Décryptage : non, l'Homme ne descend pas du singe

Longtemps les évolutionnistes ont pensé que des singes, semblables aux chimpanzés, s’étaient peu à peu redressés pour évoluer progressivement vers l’Homo Sapiens. Cette idée, ancienne et encore répandue, est pourtant fausse.

De Romy Roynard
Publication 22 mai 2024, 09:12 CEST
La Planète des singes : Le Nouveau Royaume actuellement au cinéma.

La Planète des singes : Le Nouveau Royaume actuellement au cinéma.

PHOTOGRAPHIE DE ©2024 20th Century Studios. Tous droits réservés

« L’Homme descend du singe, tu sais. C’est ma maîtresse qui me l’a dit » m’explique mon fils alors que nous passons devant l’affiche du nouvel opus de La Planète des Singes, Le Nouveau Royaume au cinéma de notre quartier. Il m’explique, avec le sérieux que ses quatre ans imposent, que l’Homme était un singe quadrupède qui s’est redressé sur ses deux jambes pour devenir l’espèce d'Homme moderne à laquelle nous appartenons. Il a en tête l’image en cinq ou six temps d’un singe anthropomorphe se redressant progressivement pour devenir l’Homo Sapiens moderne. Cette représentation, si simple à comprendre et à retenir qu’elle s’impose même aux plus jeunes esprits comme une évidence, est en réalité trompeuse.

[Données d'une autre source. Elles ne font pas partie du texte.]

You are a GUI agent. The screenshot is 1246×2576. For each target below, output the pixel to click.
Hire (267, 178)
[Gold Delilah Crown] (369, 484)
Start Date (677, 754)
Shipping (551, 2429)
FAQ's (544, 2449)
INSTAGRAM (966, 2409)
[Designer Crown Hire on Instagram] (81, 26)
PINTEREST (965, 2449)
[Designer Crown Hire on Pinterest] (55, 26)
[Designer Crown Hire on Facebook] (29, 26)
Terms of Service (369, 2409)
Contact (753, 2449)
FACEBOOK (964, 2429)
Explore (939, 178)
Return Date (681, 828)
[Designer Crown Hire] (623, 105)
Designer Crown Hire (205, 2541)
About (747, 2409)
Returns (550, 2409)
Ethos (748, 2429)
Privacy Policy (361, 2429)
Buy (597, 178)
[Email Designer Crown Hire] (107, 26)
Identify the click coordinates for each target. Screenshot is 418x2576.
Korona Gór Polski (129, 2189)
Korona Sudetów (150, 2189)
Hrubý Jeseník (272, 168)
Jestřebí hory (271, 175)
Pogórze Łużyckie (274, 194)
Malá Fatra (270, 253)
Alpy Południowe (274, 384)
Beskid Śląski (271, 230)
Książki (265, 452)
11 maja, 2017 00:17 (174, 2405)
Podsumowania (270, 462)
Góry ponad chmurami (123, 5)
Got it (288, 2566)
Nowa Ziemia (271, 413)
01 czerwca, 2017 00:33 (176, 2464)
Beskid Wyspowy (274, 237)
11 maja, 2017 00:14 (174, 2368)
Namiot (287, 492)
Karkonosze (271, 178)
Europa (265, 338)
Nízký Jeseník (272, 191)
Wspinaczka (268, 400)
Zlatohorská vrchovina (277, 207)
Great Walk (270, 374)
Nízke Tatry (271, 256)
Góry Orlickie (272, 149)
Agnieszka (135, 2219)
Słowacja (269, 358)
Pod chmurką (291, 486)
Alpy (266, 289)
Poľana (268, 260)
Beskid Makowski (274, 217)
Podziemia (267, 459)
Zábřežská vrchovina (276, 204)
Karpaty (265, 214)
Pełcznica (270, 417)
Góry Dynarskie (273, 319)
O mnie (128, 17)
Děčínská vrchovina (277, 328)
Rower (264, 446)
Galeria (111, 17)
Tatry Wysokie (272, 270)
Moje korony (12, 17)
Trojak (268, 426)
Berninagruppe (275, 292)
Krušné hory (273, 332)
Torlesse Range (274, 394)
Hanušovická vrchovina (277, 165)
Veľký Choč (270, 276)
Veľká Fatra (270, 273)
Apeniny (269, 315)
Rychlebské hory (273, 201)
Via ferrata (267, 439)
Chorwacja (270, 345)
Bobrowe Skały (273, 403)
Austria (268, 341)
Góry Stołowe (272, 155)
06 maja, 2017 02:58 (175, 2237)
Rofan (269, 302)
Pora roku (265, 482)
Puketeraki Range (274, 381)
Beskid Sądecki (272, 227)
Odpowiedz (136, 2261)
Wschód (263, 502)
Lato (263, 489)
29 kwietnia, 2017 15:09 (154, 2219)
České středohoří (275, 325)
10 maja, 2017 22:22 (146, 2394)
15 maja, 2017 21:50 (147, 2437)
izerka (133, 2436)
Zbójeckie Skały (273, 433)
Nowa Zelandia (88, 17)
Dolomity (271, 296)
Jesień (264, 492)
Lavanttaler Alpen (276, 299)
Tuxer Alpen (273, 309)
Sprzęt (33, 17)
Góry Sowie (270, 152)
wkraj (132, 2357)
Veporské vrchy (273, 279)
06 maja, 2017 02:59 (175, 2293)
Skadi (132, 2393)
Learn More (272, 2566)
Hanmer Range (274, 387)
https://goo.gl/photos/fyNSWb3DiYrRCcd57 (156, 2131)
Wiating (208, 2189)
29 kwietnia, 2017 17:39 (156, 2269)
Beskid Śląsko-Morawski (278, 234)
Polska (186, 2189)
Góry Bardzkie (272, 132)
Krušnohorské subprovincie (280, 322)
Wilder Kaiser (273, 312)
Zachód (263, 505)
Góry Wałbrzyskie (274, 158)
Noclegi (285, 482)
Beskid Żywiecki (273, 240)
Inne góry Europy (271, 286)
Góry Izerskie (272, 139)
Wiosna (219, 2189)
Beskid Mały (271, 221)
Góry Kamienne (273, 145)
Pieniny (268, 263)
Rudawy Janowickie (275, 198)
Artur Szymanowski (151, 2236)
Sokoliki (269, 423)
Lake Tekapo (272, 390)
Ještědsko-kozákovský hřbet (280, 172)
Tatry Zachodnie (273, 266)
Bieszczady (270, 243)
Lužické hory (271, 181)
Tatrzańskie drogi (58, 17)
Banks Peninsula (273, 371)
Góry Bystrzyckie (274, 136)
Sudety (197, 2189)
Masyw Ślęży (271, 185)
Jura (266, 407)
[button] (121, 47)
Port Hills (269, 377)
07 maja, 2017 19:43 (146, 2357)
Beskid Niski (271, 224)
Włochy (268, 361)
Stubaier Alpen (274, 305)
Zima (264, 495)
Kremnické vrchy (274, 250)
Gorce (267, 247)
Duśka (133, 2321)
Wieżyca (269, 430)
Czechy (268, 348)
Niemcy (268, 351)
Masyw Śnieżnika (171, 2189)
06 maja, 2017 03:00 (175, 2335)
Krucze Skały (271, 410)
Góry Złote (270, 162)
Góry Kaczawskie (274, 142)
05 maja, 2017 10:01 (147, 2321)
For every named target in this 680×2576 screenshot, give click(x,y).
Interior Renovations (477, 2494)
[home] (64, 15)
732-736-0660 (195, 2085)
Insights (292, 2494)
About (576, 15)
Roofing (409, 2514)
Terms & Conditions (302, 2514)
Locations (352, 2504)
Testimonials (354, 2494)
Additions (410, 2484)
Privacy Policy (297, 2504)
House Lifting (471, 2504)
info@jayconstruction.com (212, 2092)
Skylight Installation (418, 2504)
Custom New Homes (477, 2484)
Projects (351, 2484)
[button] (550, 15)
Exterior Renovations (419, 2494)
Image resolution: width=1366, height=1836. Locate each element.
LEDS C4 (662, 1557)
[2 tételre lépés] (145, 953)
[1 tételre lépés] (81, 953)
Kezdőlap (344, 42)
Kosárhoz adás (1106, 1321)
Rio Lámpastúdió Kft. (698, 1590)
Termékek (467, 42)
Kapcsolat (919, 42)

« Singe » étant le mot vernaculaire qui désigne les primates, ou de façon plus restrictive les primates supérieurs (anthropoïdes), l’ancêtre de l’Homme est évidemment un singe. Nos ancêtres étant des singes, nous sommes le résultat d’une lignée évolutive constituée de plusieurs espèces de singes, qui pour certaines se sont même croisées et hybridées. Le caractère insidieux du dessin en question tient au fait qu’il donne à voir un chimpanzé moderne comme étant l’ancêtre de l’Homme, ce qui induirait que notre plus vieil ancêtre connu nous serait contemporain, ce qui n’aurait aucun sens d’un point de vue de l’évolution.

Cette vision d'un chimpanzé se relevant pour évoluer vers l'Homo Sapiens est fausse, et pourtant sa ...

Cette vision d'un chimpanzé se relevant pour évoluer vers l'Homo Sapiens est fausse, et pourtant sa simplicité la rend identifiable et mémorisable par tous, faisant perdurer l'idée (erronée) que l'Homme descendrait du singe.

PHOTOGRAPHIE DE Teez / Alamy Banque D'Images

 

UN ANCÊTRE COMMUN

D’aucuns se réfèrent aux travaux de Darwin pour justifier que l’Homme descend des singes modernes. Or, si l’on prend L'Origine des espèces, parue en 1859, Darwin ne mentionne pratiquement pas l'évolution humaine, par prudence sans doute, la théorie de l’évolution appliquée à l’Homme suscitant au 19e siècle a minima l’émoi, au plus haut degré le scandale. Il y avait également un obstacle scientifique de taille : Darwin n'avait accès à pratiquement aucune preuve fossile susceptible d'indiquer comment, quand ou même où l'Homme avait évolué. Entre les singes modernes et l’Homme, son étude ultérieure relève davantage de l’anatomie comparée que de la démonstration évolutive.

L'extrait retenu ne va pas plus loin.